Dynamic alternation of three-dimensional (3D) architecture of chromatin and their spatial repositioning regulate many nuclear processes such as replication, DNA repair, gene expression, mRNA export etc. However, the underlying mechanism of chromatin architectural alteration has remained unexplored. Recently, our lab has uncovered a remarkable phenomenon of dynamic alternation of Heat Shock Protein (HSP) genes conformation upon their transcriptional activation, that is regulated by the heat shock transcription factor 1(Hsf1), in response to heat stress. Moreover, our lab and others have also observed that upon heat stress heat shock protein genes can reposition to the nuclear periphery. Studies from Jason H Brickner lab (JCB 2016) reported that inducible genes reposition and engage in inter-chromosomal clustering at the nuclear periphery and this is mediated by the interaction between transcription factors and nuclear pore complex protein(s). Furthermore, a previous study by Schneider et al. Cell (2015) showed that the nuclear pore-associated TREX2 complex can regulate gene expression by repositioning Mediator to nuclear pore complex. Therefore, my present research is focused on unveiling the answers to questions such as: does the coalescence phenomenon that we observe for HSP genes require nuclear repositioning of the genes to the NPC or is this phenomenon uncoupled with nuclear pore complex re-localization? Which factors are involved in this process? Unpublished observations of our lab suggest that Mediator might be involved in the coalescence of HSP gene upon heat shock. Does the interaction between Mediator and nuclear pore complex proteins actively participate in the HSP gene coalescence in response to heat shock?

Depicted is a model of events occurring in the nucleus of a budding yeast cell exposed to acute thermal stress.

1. Heat shock induces the activation and binding of HSF1 to heat shock response elements located upstream of HSR genes (HSF1 clustering). Recruitment of HSF1 and Mediator may occur as a concerted event. Some clusters may exist as clouds over the HSR genes. Formation of these clusters is likely driven by both liquid-liquid phase separation (LLPS) and Interactions with spatially Clustered Binding Sites (ICBS) mechanisms.
2. HSF1 then recruits components of the transcriptional machinery, leading to the formation of HSR condensates, again by both LLPS and ICBS mechanisms.
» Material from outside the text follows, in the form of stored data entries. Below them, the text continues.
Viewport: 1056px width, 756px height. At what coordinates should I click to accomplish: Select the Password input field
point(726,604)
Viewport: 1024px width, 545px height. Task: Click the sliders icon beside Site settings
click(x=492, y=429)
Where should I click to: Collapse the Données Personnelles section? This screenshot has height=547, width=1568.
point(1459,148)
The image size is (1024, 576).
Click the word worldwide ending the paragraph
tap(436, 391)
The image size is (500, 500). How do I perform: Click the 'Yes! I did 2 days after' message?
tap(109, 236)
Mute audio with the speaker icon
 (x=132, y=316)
These HSR condensates serve as the precursors for initiating transcription and the 3D reorganization of HSR genes.
3. Roughly concurrent with the formation of HSR condensates and activation of HSR genes, nuclear basket proteins and other regulatory factors are recruited to these genes. These factors then drive the physical clustering of HSR genes that occurs predominantly within the nucleoplasm.
4. Subsequently, the HSR chromatin clusters reposition to the NPC for post-transcriptional events such as mRNA multiplexing. Such repositioning and multiplexing may enhance the processing, export, and/or preferential translation of HSR mRNAs.

Ref.: Mohajan, S., Rubio, L.S. and Gross, D.S. 2025. Nuclear basket proteins Nup2 and Mlp1 drive heat shock-induced 3D genome restructuring downstream of transcriptional activation. J. Biol. Chem. 301:110568.